In pazienti con porpora trombotica trombocitopenica, l’aggiunta dell’anticorpo monoclonale caplacizumab allo scambio di plasma e all’immunosoppressione migliora gli outcome
Nei pazienti con porpora trombotica trombocitopenica, l’aggiunta dell’anticorpo monoclonale caplacizumab allo scambio di plasma e all’immunosoppressione migliora gli outcome e riduce l’impiego di risorse sanitarie.
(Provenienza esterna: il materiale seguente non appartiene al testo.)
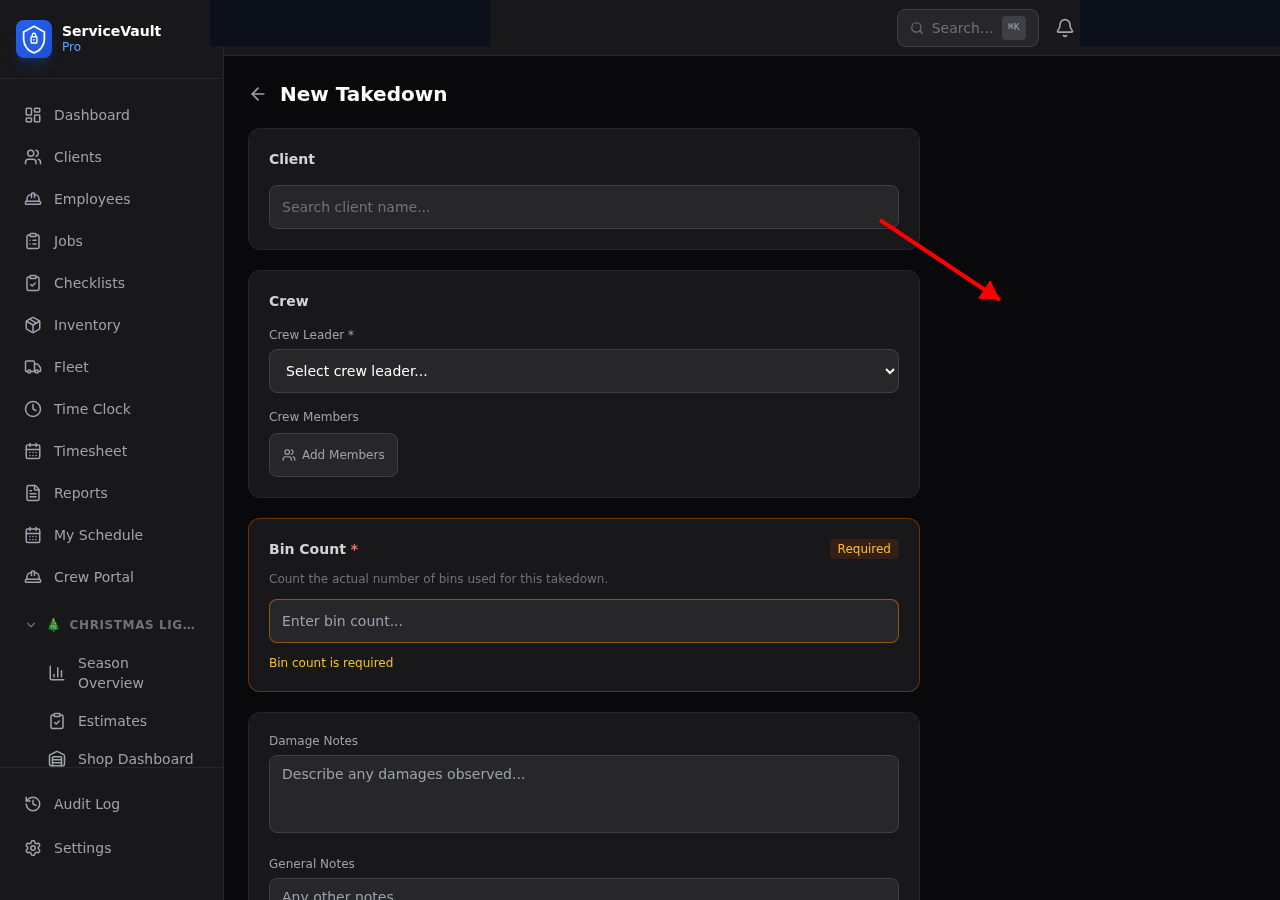Open Time Clock icon in sidebar

[x=33, y=409]
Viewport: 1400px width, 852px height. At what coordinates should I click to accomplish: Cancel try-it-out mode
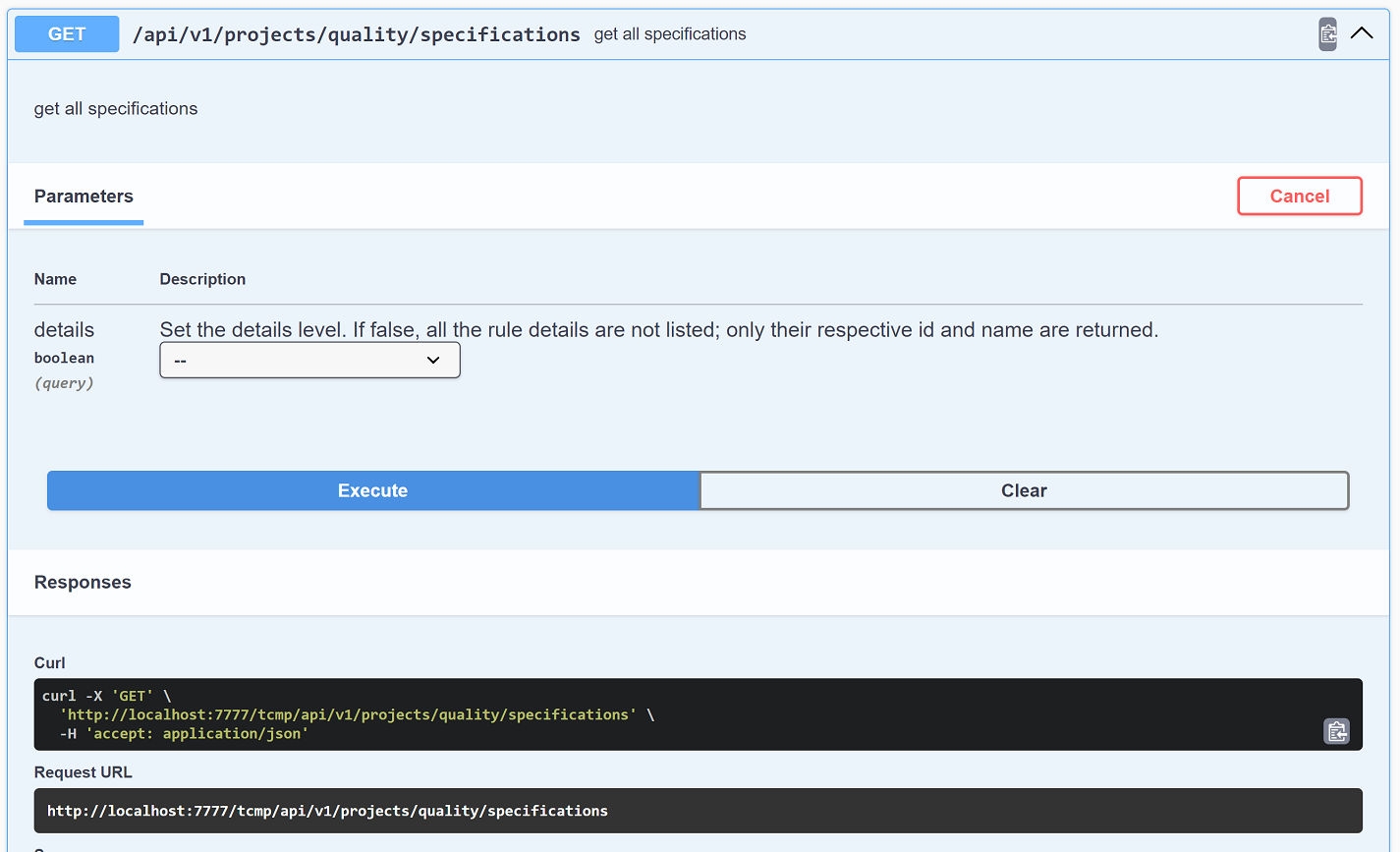[1299, 196]
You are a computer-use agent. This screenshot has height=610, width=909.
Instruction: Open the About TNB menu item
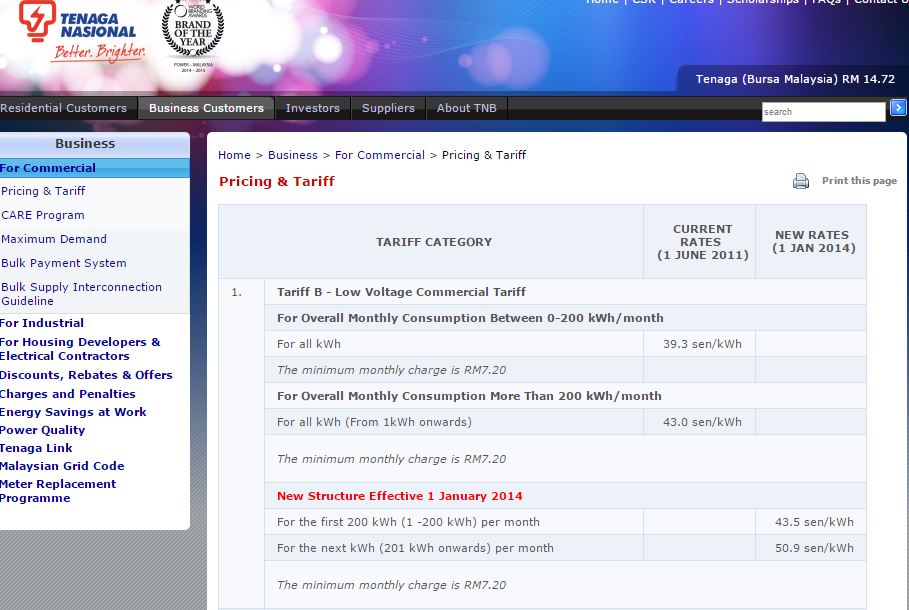click(x=466, y=108)
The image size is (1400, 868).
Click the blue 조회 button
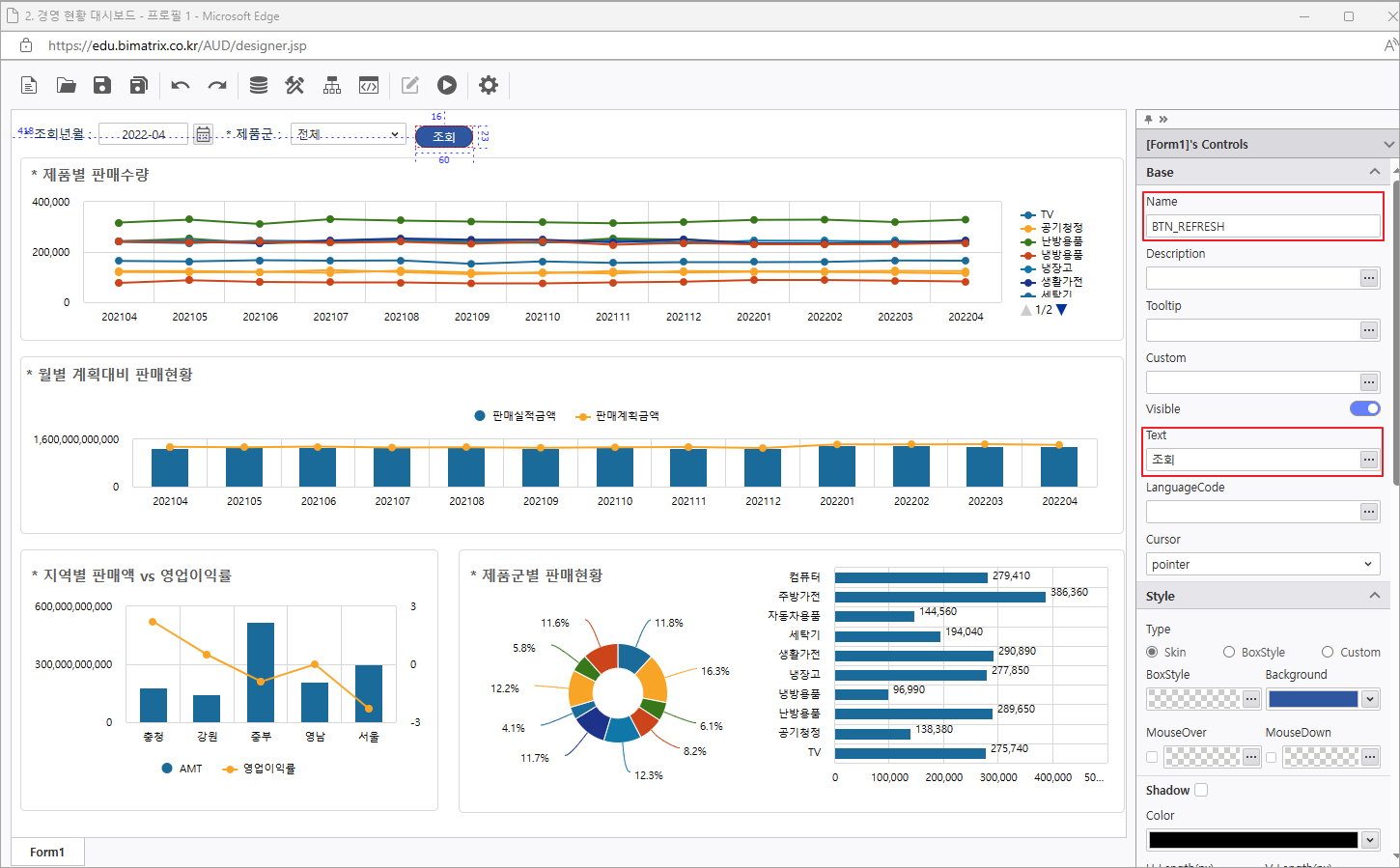(444, 136)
È quanto emerge da una revisione sistematica e metanalisi di 23 studi presentata al recente congresso dell’American Society of Hematology (ASH), a San Diego (abstract 4001).
La porpora trombotica trombocitopenica
La porpora trombotica trombocitopenica acquisita o immune (aTTP/iTTP) è una patologia rara della coagulazione del sangue dall’esito quasi sempre fatale, se non trattata.
La malattia, causata da un deficit acquisito o congenito dell’enzima plasmatico ADAMTS13 (una proteasi plasmatica che scinde il fattore di von Willebrand in parti più piccole), è caratterizzata dall’estesa formazione di coaguli nei piccoli e grandi vasi di tutto il corpo, che determina a sua volta trombocitopenia grave (conta piastrinica molto bassa), anemia emolitica microangiopatica (perdita di globuli rossi dovuta a distruzione), ischemia (limitato apporto di sangue ai tessuti) e danni diffusi agli organi, in particolare cervello e cuore.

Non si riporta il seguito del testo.